Обход всегда начинался с наиболее скромных семейств, и, надо сказать, семейство Набожи было скромным. В отличие от других на Черном озере, их не объединяло кровное родство: разношерстная группа из одиннадцати человек образовалась почти случайно. Мать Набожи взяла в супруги работника, у которого был один-единственный брат. И этот брат отравился той же похлебкой из грибов, ячменя и оленины, что в свое время вызвала у отца Набожи боль в животе, понос и рвоту, а затем желтизну кожи и конвульсии, и наконец заставила испустить дух. К тому же, по несчастью, ни один из членов семейства, куда входила Набожа, — ее мать, Старец, сиротка по имени Хмара, еще одна потерявшая мужа женщина, прозванная Второй Вдовой, и ее выводок из шестерых душ — не имел родственников, у которых мог бы поселиться. Эти осколки прежних семей и собрались в клан Набожи.
Рыжава сосчитала до трех, и девушки выкрикнули:
— Мать-Земля идет!
Матушка Набожи появилась на пороге и, как предписывала традиция, произнесла:
— Добро пожаловать, Мать-Земля. Пребудь с нами.
Она вынесла небольшой хлеб. Девушки приняли дар для пира и вереницей вошли в дом. Двигаясь с востока на запад, посолонь — по солнцу, они обошли очаг, пылающий в центре круглой хижины: так торжественная процессия подготавливала семейство к приему Матери-Земли. Набожа, проходя мимо матушки, заметила ее недоумение: дочь, неумытая и неприбранная, тащилась в самом конце.

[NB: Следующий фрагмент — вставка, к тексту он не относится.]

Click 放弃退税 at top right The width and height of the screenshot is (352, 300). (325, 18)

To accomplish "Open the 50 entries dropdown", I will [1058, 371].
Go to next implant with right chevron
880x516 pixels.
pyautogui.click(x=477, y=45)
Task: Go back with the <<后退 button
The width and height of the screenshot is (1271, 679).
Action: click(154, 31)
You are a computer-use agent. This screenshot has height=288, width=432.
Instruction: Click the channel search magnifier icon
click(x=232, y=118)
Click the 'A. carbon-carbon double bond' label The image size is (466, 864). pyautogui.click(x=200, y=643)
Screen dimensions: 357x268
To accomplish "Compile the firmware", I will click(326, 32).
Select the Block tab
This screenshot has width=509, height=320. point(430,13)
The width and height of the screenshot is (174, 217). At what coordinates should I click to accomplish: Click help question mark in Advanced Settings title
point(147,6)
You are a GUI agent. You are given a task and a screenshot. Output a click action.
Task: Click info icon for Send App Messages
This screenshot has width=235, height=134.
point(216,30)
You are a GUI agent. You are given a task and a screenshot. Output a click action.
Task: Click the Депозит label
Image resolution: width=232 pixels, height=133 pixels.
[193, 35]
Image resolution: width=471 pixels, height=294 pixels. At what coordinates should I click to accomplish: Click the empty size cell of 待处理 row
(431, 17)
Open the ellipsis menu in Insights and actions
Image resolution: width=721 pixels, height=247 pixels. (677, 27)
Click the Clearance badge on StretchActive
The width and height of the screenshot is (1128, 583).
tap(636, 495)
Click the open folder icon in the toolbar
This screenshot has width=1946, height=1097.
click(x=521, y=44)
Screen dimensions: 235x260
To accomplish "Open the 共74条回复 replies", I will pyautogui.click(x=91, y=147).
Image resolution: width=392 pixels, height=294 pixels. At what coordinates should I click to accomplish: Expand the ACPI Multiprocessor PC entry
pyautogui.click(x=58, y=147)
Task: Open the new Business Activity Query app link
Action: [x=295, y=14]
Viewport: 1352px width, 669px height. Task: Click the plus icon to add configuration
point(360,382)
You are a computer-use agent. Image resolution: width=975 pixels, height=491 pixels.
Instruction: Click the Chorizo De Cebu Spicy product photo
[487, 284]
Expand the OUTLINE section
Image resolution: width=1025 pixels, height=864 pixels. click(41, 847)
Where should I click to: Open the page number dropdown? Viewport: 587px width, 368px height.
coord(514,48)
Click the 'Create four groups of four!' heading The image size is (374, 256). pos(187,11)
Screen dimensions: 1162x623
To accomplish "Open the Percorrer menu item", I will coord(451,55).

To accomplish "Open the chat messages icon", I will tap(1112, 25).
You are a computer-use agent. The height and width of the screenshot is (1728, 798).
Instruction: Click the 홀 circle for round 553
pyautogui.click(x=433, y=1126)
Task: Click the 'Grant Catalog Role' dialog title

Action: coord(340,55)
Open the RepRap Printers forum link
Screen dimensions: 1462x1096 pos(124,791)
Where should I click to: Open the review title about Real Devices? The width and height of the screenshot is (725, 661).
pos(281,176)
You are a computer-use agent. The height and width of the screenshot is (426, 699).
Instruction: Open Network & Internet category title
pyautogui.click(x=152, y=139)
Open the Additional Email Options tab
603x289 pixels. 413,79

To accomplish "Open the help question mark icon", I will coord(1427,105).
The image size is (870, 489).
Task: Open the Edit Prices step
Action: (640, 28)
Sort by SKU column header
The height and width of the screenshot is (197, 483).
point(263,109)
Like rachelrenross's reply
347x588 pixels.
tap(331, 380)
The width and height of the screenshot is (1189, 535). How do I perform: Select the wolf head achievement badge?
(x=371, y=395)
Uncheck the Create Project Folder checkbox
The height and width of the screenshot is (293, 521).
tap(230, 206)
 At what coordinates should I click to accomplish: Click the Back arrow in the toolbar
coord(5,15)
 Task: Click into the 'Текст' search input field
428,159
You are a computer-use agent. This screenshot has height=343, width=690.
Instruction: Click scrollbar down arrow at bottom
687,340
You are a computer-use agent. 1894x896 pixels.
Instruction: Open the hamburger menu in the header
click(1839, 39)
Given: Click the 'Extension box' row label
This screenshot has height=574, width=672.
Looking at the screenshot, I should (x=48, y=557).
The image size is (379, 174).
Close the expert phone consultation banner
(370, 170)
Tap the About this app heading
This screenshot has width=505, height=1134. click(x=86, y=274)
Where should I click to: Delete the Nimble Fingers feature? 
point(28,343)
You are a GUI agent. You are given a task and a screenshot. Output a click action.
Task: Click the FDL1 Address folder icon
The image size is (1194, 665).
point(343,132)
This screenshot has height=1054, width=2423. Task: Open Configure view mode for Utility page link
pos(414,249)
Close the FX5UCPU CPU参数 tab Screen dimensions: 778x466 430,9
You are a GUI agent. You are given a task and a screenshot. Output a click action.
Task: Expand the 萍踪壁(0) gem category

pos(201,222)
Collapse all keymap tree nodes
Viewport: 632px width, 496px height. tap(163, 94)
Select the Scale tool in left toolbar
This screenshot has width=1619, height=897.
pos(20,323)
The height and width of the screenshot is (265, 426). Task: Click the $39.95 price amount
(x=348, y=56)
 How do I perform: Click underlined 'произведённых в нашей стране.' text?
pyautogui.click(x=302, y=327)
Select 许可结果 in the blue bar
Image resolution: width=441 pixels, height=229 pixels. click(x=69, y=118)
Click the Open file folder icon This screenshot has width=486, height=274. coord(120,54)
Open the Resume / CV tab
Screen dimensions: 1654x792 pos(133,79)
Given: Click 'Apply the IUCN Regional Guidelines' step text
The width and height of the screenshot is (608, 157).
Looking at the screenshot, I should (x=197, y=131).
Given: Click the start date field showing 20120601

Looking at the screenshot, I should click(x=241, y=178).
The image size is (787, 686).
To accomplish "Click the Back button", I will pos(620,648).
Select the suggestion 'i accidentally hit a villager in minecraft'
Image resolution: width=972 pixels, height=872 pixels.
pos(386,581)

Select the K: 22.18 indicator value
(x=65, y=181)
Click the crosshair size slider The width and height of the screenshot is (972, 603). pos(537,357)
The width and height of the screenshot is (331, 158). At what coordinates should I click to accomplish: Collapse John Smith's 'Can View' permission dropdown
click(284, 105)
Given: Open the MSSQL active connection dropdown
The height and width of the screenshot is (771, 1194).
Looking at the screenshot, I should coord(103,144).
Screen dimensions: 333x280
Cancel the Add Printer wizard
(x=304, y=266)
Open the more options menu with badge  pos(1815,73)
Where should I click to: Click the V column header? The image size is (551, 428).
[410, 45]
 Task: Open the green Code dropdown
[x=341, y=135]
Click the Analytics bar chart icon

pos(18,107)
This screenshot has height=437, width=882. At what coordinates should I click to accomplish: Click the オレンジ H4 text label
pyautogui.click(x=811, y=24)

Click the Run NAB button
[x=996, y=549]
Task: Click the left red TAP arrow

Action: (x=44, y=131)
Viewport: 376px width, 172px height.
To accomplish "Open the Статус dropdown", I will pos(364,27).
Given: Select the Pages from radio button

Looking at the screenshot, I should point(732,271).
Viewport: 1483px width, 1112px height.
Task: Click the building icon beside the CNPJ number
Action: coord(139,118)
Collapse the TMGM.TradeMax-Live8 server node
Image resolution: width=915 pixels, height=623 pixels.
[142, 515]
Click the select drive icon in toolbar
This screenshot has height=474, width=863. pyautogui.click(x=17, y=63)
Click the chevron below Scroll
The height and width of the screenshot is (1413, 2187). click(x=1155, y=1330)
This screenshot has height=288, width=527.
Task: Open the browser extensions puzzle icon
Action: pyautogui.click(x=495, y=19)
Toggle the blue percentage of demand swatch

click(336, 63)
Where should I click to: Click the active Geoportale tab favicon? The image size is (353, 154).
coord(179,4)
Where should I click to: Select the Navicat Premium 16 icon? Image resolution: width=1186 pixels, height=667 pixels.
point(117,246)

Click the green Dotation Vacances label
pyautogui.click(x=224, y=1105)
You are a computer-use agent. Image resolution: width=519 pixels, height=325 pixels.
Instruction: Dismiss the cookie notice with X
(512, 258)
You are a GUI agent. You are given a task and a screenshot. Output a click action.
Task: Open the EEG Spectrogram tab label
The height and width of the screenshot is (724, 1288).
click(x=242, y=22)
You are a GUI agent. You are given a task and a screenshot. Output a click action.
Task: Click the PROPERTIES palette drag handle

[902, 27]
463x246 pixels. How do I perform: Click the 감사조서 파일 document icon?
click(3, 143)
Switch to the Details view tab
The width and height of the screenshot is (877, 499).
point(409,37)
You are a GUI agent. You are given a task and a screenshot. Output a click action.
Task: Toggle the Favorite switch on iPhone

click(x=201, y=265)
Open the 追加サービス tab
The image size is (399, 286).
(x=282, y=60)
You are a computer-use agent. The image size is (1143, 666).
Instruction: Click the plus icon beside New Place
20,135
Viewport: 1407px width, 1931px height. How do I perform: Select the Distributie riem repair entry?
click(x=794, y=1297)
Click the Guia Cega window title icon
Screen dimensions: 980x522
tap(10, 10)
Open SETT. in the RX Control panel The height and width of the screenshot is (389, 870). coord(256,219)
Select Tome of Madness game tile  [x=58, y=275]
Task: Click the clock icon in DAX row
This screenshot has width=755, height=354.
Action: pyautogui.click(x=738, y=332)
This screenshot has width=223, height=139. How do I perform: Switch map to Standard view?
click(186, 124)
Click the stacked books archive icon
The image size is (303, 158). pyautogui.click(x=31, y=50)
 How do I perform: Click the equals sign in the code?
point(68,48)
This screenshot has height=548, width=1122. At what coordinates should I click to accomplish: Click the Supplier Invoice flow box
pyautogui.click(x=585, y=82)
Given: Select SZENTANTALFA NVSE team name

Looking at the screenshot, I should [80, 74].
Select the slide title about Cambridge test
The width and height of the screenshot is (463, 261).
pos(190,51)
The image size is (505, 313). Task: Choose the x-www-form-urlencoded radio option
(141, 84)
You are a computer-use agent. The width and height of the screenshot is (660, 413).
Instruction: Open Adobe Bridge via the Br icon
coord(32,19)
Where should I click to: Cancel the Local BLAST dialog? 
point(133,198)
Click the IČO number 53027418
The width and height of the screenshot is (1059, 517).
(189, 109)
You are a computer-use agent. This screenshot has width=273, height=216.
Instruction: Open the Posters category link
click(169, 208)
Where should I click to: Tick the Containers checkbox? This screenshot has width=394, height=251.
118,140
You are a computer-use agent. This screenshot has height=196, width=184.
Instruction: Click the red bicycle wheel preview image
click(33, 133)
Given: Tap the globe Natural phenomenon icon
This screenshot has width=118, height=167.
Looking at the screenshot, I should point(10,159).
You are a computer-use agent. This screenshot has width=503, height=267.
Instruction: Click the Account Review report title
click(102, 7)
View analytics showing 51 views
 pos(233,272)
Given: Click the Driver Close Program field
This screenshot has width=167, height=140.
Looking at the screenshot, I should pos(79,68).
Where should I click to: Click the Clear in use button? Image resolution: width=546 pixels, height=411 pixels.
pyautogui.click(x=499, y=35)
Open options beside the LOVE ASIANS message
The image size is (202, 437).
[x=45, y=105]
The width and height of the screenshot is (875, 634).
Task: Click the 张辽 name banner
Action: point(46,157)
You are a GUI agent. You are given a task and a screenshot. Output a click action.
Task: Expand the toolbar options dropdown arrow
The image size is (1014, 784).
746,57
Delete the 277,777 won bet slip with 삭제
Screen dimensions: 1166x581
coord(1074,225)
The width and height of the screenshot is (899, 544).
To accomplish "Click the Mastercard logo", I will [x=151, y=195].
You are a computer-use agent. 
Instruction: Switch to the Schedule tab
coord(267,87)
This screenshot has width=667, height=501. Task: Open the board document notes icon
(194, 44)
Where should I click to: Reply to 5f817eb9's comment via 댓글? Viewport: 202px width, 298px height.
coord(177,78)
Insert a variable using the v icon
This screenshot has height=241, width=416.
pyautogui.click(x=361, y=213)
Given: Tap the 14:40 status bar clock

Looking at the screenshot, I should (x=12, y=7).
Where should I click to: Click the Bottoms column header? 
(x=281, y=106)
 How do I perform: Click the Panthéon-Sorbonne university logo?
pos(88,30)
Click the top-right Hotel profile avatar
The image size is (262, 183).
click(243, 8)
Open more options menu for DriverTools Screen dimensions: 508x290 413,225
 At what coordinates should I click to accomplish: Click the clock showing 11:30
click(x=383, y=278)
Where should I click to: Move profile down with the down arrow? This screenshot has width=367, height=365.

Следующая семья тоже была немногочисленной, и девушки не выразили ни удивления, ни разочарования, получив еще один скромный хлеб. Два оставшихся крестьянских семейства сулили больше, ибо каждое отличалось плодовитостью и, будучи достаточно обширным, могло выстоять под ударами судьбы, с которыми другие не справятся. Первое семейство, например, несло бремя в лице двенадцатилетнего слепого мальчика, по общему согласию прозванного Жаворонком: может, за дивное пение, а может, потому, что просыпался он раньше всех и на удивление сноровисто готовил пищу для родичей. Из этого дома ликующие девушки вынесли котелок со стряпней мальчонки — ячменной кашей, приправленной щавелем, — а в другом получили изрядных размеров сосуд с маслом, которое работницы в последнюю луну Зяби видели нечасто. Теперь процессия двинулась к пяти круглым хижинам, где жили кланы мастеровых. Сперва завернули к Дубильщикам, от которых многого ждать не стоило. Хотя у любого мастерового припасов имелось поболе, чем у крестьянина, Дубильщики слыли скрягами, хотя у Старого Дубильщика не было братьев, а из семерых детей, которых произвела на свет его супруга, выжили только двое. Хозяйка дома вынесла кувшин и, высоко вскинув голову, передала его Хмаре. Внутри, как справедливо подозревали девушки, была медовуха, а не любимое ими пшеничное пиво.